En todos los casos, la colaboración entre empresas, gobiernos, ONG y organizaciones filantrópicas ha dado más frutos que la suma de sus partes —y más de lo que el sector público o el privado podrían ofrecer por sí solos—. Ahora ha llegado el momento de aplicar el modelo a la preservación cultural.
En tiempos de guerra, proteger la cultura no es un lujo; es esencial para mantener el sentido de identidad de un pueblo y sus esperanzas de recuperación. Los ataques a sitios culturales son actos de borrado cultural, surgidos de los mismos motivos eliminacionistas que impulsan el genocidio. Trágicamente, el borrado cultural ha sido siempre una estrategia de guerra y conquista, y lo ha seguido siendo en la era moderna.

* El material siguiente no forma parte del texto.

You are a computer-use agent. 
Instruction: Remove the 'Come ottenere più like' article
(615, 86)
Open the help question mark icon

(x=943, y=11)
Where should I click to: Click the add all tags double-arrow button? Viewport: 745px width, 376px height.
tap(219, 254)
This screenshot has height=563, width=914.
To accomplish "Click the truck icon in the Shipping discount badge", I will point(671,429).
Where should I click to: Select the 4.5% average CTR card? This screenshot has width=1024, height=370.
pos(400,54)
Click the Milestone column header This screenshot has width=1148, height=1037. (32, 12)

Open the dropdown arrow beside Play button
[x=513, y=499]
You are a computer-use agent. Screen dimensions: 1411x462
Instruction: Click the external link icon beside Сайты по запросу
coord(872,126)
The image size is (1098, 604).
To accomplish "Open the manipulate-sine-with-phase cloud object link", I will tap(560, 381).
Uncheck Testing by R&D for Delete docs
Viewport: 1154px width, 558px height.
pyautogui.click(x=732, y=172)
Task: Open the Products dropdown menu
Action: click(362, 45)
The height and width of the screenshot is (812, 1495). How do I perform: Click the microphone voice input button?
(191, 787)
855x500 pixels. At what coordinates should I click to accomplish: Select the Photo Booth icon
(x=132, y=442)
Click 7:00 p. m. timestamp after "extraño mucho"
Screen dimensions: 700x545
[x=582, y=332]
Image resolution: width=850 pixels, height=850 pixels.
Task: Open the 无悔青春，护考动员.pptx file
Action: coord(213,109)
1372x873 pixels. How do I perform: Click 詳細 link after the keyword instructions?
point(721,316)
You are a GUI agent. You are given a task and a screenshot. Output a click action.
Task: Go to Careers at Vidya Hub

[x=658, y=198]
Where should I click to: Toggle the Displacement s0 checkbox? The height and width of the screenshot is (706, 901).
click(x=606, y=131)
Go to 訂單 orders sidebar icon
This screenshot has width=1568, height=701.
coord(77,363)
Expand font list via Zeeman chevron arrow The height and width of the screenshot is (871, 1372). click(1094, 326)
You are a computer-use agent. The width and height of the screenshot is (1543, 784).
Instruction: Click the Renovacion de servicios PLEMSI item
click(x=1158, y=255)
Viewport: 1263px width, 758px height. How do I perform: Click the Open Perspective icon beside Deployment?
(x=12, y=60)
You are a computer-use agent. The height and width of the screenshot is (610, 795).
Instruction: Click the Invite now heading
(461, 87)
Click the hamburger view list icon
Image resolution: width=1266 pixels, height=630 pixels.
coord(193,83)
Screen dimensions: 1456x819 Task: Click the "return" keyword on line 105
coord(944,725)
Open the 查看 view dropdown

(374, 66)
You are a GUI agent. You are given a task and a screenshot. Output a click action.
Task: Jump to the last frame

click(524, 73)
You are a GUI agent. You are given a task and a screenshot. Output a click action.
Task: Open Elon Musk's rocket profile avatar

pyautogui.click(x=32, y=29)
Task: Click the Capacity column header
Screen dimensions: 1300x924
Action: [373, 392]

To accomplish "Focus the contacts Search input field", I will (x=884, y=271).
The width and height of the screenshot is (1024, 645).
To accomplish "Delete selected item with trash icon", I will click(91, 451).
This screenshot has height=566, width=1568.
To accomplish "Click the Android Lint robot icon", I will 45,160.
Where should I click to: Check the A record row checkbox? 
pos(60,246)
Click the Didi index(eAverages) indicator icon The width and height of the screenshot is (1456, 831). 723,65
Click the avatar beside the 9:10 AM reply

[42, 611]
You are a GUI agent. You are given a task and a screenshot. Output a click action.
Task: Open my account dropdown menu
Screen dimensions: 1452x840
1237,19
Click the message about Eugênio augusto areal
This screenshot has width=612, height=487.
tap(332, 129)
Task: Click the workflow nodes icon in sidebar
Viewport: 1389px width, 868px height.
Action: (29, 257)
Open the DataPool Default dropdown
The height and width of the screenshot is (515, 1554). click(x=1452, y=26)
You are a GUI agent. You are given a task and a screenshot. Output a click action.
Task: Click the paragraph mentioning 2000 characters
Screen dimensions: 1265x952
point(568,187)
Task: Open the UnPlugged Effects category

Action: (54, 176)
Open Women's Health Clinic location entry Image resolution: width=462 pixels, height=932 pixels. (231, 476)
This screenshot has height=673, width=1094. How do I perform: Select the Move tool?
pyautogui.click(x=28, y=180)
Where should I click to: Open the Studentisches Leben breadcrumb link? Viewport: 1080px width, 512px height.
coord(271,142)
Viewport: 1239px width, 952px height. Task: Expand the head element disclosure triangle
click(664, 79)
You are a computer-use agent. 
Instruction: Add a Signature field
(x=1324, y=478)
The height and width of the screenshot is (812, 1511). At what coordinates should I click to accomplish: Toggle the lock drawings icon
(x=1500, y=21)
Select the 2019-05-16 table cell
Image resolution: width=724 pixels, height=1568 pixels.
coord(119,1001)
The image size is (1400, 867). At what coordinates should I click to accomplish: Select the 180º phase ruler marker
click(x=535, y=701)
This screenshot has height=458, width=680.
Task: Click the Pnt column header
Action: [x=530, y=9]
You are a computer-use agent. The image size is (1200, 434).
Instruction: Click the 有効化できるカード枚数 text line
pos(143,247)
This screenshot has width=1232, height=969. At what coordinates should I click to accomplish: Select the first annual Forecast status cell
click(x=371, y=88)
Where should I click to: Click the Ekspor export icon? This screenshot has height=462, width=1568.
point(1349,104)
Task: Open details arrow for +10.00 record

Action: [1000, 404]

El objetivo es debilitar la determinación de las personas y sumirlas en la desesperación.
De manera que la protección de la cultura en las zonas de guerra no debe tratarse como una ocurrencia tardía, sino como la piedra angular de cualquier respuesta humanitaria. Para ser realmente eficaces, los esfuerzos de preservación cultural deben tener el apoyo de un compromiso mundial renovado del tipo consagrado en la Convención de 1954, porque el patrimonio cultural no es simplemente un bien nacional, sino que forma parte de nuestra historia humana común.
Al generar resiliencia en el ámbito cultural, podemos empezar a trabajar por un futuro en el que todas las culturas sean respetadas y reciban la protección que merecen. Si no lo hacemos, reforzaremos los incentivos para los futuros aspirantes a imperialistas que, como Putin, estén pensando en lanzar sus guerras de borrado cultural y nacional.
Al proteger la identidad cultural, salvaguardamos la propia civilización. Debemos hacerlo no como un gesto noble, sino como un acto de deber para con las generaciones futuras. Cuando se protegen la cultura y el patrimonio de los pueblos, el camino hacia la paz y la recuperación es más armonioso.